The Maglite had a brilliant beam, and it revealed all the monsters in their tacky glory—Dracula, in his threadbare cloak and dusty coffin; the Wolfman, whose fake fur was molting away; a large spider overhead made of Styrofoam and cloth and real spiderwebs, recently woven by some very ambitious arachnid. The place was filthy, and full of rats and cockroaches, and I was real glad of my stomping boots, again.
The worst, most real monster in here was Jeremy, who looked the color of exposed bone, and whose eyes were as alien as anything you’d find on earth. His smile was something he’d learned, not something he felt, and even though he was small and wiry and looked pathetic in his baggy khaki pants, I was so afraid of him it was hard to breathe.
But he kept his word.
We made it out, into the cold, sharp wind; overhead, the rusty Grim Reaper creaked as he swayed. I saw nothing moving outside except some rolling tumbleweeds and blowing trash.

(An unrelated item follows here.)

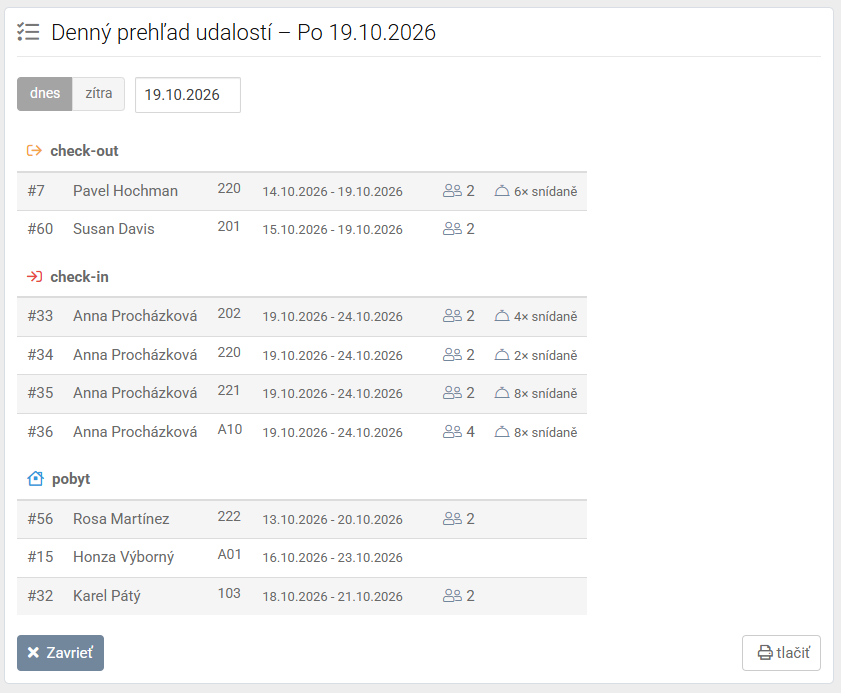Close dialog with the Zavrieť button
Image resolution: width=841 pixels, height=693 pixels.
pos(61,653)
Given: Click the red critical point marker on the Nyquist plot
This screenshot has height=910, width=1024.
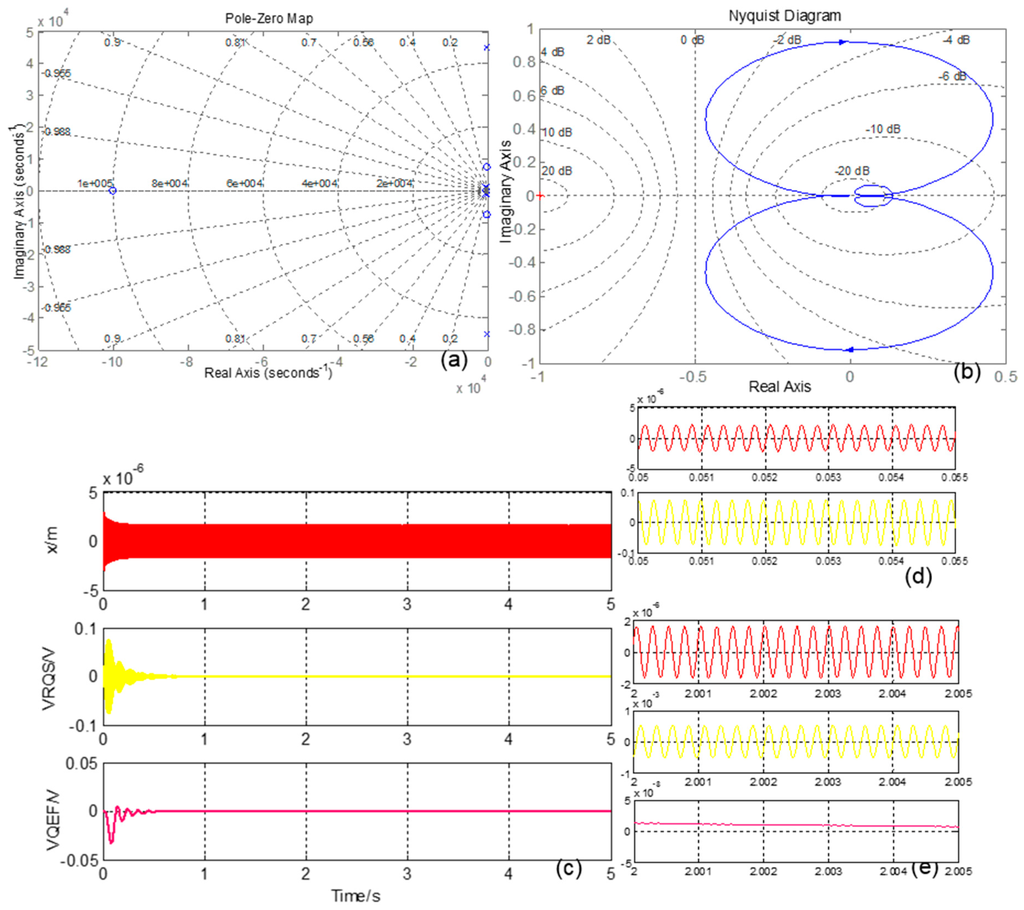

Jeremy walked off a few feet, then stopped, staring up at the sky. He closed his eyes, and took in a deep, slow breath, as if he wanted to drink in the world around him. For that moment, he looked his physical age—I had no idea how old he really was, but he looked maybe a growth-spurt thirteen, maybe fourteen. Really young to become a vampire, but depending on when that had happened, thirteen or fourteen might have been adult, pretty much.